**TASK DESCRIPTION:** Put the lines of the records, starting with the line containing "Kontakt (44, 360)" and going on through the end of the records, into a JSON list of strings with one string per line, leaving out any blank lines.

++++ DATA

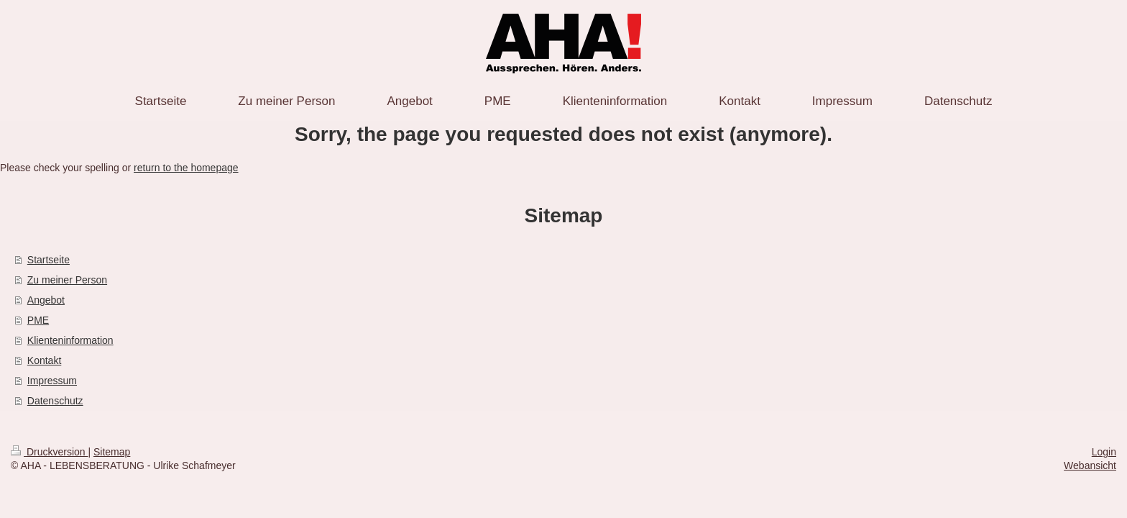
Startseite (48, 259)
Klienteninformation (70, 340)
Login (1104, 452)
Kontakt (44, 360)
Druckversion (49, 452)
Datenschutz (55, 400)
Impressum (52, 380)
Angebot (46, 300)
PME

++++++++

**EXERCISE ANSWER:**
[
  "Kontakt (44, 360)",
  "Druckversion (49, 452)",
  "Datenschutz (55, 400)",
  "Impressum (52, 380)",
  "Angebot (46, 300)",
  "PME"
]